Tina Turner’s roots in the Mid-South remembered in the wake of her death
MEMPHIS, Tenn. (WMC) - Tina Turner’s music, both eclectic and electrifying, defined a generation from “What’s Love Got To Do With It” to “Proud Mary.”
The world continues to mourn the death of the 83-year-old entertainer, whose life has been a beacon of triumph for so many.
Despite being front and center on a world stage, Turner never forgot her small-town roots in the Mid-South.
She performed in the Mid-South on several occasions.
From the Hilton Rainbow Room to the Mid-South Coliseum, but even if you didn’t get a chance to see the high-flying whirlwind that was her stage performance, there are multiple places you can go to remember the music legend.
The Jack Robinson Art Gallery is home to photos taken of the young star in New York City in 1969.
Jack Robinson was working for Vogue when he took a slew of photos that are now on display at the downtown Memphis gallery.
A gold dress worn during a performance at the Paradise Club in Memphis is a permanent piece at Stax Museum in Soulsville.
The museum in Brownsville, Tennessee dedicated to the homegrown star has been flooded with fans since news of Turner’s death. But for longtime Brownsville resident Cheryl Cole, Tina Turner was just Anna Mae.” I had relatives who knew Tina, and every time she would come to town to do a concert in the Memphis area, we would all get to go,” said Cole.
Cole’s favorite memory... was when Ike and Tina Turner snuck back into town without anyone knowing.
“My mom and my aunt just started screaming and my sister and I and the kids were in the backseat going oh my gosh what’s going on,” said Cole.
Cole says Turner was homesick.
Cole says it’s a testament to what her small-town Tennessee roots meant to her career.

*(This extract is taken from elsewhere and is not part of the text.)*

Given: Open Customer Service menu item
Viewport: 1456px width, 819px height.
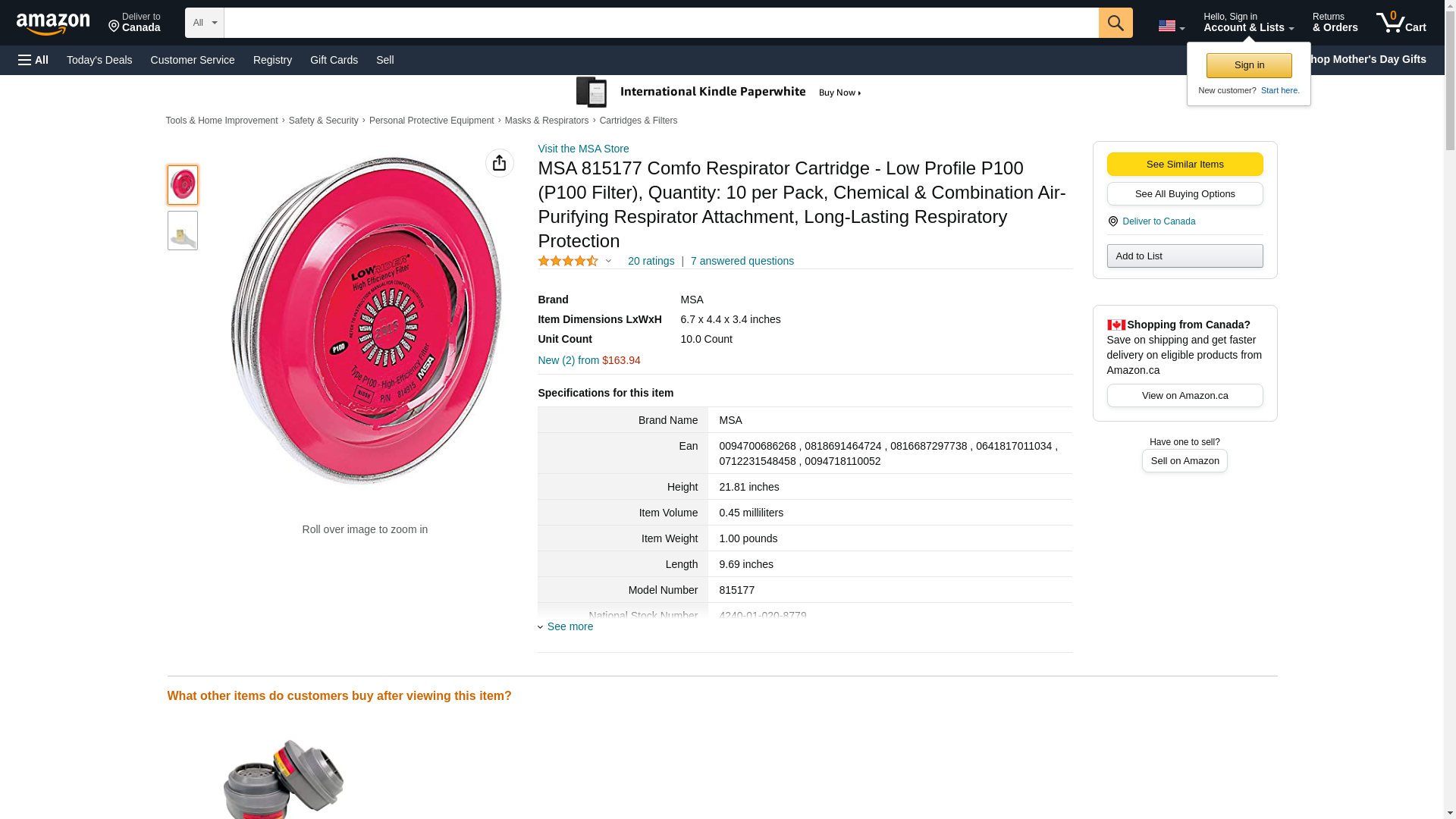Looking at the screenshot, I should tap(193, 60).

One of her biggest hits, “Nutbush City Limits”, was dedicated to her small town in Haywood County.
Tina Turner would go on to become one of the biggest superstars in the world and as WDIA radio personality Bev Johnson recalls a game-changer for women.
“She went from Nutbush, Tennessee to Switzerland and I think about for women what an honor to have known Tina and hear her story because it will help you to survive your own story,” said Johnson.
What immortalized Tina was not just her music...it was her tenacity. She endured so much pain and suffering, but in the end, it was her passion for performance and her will to survive that made her ‘simply the best.’